**DIRECTIONS FOR THIS TASK:** Extract all lines that hold "cell" from the records below.

**Saved data entries:**
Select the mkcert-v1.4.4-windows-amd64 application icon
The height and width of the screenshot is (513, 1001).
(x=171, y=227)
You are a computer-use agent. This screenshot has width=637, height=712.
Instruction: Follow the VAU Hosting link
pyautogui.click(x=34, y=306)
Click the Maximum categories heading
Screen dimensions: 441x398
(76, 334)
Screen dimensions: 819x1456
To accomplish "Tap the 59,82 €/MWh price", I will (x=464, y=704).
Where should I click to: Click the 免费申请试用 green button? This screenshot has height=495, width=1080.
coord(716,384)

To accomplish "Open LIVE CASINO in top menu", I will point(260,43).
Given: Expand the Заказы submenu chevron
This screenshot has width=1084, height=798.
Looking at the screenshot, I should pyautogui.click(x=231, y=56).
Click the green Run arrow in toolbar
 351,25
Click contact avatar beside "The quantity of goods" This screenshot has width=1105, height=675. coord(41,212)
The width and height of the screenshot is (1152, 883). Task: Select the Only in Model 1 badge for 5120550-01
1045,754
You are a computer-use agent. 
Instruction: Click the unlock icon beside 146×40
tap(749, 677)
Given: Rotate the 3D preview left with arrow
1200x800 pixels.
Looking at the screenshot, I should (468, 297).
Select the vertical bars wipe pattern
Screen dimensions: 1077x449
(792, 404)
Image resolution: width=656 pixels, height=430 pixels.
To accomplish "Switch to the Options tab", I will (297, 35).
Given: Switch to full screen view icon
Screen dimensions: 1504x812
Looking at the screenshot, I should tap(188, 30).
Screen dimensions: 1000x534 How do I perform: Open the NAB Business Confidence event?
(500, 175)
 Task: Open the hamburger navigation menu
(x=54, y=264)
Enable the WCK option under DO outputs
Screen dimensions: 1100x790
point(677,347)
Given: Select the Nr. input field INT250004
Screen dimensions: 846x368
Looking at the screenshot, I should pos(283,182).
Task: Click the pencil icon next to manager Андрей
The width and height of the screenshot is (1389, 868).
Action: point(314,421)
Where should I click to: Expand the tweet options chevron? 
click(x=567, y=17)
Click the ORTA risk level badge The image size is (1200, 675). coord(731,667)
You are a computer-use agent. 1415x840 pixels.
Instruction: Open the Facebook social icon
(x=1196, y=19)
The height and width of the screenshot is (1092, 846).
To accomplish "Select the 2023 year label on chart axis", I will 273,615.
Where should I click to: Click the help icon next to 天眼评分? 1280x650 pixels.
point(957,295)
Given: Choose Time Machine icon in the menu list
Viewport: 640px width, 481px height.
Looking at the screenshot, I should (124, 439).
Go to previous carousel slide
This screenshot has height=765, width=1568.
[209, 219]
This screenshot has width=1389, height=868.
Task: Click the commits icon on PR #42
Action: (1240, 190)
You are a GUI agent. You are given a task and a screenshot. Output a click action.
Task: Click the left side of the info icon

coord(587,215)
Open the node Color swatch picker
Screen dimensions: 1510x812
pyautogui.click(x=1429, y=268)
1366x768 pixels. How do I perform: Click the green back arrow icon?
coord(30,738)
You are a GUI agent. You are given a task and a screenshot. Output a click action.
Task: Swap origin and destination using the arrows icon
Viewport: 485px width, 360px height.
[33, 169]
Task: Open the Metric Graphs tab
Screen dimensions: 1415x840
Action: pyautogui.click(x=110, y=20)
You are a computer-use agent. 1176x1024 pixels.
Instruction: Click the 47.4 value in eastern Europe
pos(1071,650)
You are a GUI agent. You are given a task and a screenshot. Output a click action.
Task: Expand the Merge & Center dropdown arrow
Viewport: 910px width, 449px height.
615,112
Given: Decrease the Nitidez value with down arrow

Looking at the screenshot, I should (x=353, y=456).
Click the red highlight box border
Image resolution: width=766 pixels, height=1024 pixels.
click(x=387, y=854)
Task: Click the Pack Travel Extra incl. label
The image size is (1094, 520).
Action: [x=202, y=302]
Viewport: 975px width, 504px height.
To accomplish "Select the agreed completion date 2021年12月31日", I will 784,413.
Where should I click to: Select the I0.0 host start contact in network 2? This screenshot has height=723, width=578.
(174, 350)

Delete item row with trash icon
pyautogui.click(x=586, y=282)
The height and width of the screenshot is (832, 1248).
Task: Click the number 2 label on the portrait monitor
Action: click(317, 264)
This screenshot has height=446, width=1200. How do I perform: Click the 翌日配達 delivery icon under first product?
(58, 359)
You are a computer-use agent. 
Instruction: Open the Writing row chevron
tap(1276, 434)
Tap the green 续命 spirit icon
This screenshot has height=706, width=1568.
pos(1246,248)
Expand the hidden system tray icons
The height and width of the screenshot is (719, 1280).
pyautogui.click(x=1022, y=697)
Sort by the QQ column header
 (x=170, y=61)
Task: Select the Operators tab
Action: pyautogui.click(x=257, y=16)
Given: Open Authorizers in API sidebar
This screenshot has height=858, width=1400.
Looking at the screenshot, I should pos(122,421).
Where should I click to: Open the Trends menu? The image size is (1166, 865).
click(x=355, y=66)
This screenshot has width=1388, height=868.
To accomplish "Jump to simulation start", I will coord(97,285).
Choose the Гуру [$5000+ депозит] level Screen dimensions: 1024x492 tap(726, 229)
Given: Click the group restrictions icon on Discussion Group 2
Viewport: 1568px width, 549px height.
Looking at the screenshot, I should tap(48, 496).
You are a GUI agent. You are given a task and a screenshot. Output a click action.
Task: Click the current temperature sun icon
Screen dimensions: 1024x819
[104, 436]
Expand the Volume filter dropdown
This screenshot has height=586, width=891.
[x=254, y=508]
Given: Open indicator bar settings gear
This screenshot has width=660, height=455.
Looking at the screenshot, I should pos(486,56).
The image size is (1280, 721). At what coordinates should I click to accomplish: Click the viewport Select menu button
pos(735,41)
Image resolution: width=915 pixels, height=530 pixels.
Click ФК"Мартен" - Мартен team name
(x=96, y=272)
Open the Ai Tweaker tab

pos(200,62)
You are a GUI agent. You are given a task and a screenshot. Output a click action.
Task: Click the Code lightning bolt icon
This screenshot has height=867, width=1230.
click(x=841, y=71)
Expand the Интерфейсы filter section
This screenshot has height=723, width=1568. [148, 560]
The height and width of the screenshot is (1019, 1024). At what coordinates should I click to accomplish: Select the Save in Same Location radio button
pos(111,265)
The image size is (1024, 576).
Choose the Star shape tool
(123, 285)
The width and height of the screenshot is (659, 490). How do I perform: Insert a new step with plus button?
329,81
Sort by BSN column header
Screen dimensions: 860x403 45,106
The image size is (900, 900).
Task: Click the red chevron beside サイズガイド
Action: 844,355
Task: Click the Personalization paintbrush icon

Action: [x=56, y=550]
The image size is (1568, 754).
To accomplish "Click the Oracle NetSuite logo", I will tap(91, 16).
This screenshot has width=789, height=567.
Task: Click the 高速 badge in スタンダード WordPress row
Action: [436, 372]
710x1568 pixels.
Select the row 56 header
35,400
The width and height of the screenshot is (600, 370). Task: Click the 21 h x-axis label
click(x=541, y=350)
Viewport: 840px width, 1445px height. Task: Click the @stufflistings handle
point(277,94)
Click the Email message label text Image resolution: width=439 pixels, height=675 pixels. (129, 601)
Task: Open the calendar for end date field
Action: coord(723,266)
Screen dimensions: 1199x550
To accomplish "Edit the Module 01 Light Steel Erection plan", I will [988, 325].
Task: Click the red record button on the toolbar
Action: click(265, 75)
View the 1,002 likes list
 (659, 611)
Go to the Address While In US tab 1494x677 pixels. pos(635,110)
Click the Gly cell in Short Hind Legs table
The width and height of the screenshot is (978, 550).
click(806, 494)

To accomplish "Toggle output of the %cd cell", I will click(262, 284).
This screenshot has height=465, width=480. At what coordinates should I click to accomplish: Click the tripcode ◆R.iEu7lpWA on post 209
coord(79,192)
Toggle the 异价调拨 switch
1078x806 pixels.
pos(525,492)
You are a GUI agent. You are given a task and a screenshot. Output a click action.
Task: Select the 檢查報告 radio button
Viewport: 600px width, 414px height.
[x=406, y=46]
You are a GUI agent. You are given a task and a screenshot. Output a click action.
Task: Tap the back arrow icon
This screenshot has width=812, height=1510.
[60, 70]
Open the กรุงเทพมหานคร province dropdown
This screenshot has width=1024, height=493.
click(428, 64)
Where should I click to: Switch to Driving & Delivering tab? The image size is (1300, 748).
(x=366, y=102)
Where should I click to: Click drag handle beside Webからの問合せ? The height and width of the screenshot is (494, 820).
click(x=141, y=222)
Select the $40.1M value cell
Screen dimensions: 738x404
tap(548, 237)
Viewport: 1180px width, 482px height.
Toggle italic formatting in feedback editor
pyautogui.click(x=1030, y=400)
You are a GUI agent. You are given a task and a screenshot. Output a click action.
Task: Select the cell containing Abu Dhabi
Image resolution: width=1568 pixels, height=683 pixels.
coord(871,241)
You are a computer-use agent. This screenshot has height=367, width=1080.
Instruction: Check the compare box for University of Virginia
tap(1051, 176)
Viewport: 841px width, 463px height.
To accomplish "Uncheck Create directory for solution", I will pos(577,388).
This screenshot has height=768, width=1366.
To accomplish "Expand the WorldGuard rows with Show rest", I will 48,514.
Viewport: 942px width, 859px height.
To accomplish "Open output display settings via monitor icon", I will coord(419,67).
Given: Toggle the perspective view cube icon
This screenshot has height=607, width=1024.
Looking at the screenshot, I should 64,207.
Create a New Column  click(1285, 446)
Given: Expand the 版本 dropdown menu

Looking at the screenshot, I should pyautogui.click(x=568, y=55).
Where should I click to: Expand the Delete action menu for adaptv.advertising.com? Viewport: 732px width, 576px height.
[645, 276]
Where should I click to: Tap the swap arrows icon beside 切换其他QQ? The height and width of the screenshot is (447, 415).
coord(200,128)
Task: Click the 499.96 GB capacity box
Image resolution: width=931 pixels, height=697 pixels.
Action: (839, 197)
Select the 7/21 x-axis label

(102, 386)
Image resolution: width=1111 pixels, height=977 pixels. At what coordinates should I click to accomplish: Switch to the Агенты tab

**YOUR SOLUTION:**
Click the Gly cell in Short Hind Legs table
To accomplish "Toggle output of the %cd cell", I will click(262, 284).
Select the $40.1M value cell
Task: Select the cell containing Abu Dhabi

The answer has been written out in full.